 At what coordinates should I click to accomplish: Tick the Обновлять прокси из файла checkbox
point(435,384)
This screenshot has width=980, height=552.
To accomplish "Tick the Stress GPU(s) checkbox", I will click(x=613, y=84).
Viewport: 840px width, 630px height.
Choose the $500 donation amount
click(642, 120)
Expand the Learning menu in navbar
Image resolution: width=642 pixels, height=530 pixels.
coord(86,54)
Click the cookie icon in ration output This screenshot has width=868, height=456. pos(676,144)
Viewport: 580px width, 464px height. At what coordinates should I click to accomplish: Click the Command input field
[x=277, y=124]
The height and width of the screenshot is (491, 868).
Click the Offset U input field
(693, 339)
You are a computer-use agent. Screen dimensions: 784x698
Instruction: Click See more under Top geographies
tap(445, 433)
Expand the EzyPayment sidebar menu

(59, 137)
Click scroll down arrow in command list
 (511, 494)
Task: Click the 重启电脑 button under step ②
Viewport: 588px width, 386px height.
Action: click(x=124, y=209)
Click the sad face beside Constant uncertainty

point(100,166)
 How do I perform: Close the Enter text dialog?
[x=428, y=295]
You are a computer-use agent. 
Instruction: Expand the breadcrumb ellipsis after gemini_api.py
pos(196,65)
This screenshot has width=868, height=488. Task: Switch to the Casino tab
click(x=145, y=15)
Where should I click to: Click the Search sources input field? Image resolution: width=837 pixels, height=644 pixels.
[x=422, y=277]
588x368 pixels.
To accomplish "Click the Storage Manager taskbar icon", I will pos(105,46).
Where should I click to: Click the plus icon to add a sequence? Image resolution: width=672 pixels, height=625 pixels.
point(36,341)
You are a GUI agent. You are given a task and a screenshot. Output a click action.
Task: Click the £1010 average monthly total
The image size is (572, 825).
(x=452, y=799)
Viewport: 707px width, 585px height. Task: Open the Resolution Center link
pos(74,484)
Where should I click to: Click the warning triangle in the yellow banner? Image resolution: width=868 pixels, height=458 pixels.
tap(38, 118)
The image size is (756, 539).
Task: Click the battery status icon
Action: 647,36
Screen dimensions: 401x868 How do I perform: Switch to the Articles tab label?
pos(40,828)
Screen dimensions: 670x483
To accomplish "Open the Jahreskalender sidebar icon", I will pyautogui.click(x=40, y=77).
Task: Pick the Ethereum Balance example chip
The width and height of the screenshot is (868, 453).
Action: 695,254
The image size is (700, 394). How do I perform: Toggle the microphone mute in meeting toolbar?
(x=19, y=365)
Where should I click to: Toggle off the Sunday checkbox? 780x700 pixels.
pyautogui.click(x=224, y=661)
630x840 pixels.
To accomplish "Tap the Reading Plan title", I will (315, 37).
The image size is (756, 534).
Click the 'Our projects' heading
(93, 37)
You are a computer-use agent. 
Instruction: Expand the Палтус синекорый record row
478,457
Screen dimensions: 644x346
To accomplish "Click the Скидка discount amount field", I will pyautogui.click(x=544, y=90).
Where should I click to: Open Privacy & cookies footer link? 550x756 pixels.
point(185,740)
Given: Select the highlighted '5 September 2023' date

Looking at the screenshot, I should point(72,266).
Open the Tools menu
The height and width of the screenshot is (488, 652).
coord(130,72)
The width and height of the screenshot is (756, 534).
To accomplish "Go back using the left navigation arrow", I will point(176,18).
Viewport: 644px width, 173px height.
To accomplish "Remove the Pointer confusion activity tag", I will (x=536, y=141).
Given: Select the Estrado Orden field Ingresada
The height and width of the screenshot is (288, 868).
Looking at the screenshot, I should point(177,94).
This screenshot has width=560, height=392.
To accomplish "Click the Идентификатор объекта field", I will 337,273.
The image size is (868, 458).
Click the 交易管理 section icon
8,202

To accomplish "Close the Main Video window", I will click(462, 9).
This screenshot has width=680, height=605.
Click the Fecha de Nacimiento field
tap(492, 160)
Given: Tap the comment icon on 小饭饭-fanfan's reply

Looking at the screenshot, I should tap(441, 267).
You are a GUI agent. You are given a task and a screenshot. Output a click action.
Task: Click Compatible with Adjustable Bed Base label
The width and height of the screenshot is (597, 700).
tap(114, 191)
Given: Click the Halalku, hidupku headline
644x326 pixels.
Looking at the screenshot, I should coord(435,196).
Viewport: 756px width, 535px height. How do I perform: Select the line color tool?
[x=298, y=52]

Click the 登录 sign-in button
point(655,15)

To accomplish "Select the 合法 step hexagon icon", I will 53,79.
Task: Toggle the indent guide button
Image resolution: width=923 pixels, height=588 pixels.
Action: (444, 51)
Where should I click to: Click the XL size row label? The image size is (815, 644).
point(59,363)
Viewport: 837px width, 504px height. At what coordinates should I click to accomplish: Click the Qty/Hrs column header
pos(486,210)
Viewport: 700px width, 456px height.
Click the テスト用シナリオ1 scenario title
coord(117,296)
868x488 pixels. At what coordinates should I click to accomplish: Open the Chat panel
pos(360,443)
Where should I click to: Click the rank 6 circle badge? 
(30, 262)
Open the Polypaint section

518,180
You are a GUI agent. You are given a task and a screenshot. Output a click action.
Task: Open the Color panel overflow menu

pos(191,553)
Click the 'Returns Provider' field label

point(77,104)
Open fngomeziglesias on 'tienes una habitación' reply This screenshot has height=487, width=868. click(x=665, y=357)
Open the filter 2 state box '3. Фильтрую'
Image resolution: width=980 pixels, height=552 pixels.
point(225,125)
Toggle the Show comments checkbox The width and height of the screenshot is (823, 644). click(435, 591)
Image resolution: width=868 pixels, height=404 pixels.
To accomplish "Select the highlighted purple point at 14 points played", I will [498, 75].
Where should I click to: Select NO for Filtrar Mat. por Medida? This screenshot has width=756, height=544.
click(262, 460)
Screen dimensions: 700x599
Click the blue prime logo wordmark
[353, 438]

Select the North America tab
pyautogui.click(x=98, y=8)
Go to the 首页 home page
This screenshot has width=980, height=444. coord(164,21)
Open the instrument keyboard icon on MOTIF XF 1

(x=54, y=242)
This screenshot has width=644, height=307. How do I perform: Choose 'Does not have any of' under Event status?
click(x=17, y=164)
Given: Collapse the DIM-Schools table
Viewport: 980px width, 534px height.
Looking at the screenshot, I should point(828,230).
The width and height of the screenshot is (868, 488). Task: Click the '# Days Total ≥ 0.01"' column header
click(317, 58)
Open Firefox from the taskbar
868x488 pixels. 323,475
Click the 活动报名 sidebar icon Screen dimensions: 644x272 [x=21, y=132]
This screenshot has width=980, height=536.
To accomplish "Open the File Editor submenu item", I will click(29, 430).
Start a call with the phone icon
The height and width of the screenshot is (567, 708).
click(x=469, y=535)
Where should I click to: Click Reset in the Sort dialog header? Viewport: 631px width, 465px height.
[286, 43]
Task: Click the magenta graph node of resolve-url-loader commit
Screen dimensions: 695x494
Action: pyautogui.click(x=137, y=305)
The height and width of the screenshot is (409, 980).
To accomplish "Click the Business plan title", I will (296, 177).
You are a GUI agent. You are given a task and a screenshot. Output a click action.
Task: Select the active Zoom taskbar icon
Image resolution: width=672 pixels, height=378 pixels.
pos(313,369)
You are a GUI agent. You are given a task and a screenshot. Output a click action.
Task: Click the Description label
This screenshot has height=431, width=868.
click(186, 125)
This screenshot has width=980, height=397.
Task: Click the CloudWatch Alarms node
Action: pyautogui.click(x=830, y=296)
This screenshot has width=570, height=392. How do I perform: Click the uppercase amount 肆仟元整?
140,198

◆ **What is being asked**:
Look through the entries. Copy out each line with "step" in it.

◆ **Solved problem**:
Task: Click the 重启电脑 button under step ②
To accomplish "Select the 合法 step hexagon icon", I will 53,79.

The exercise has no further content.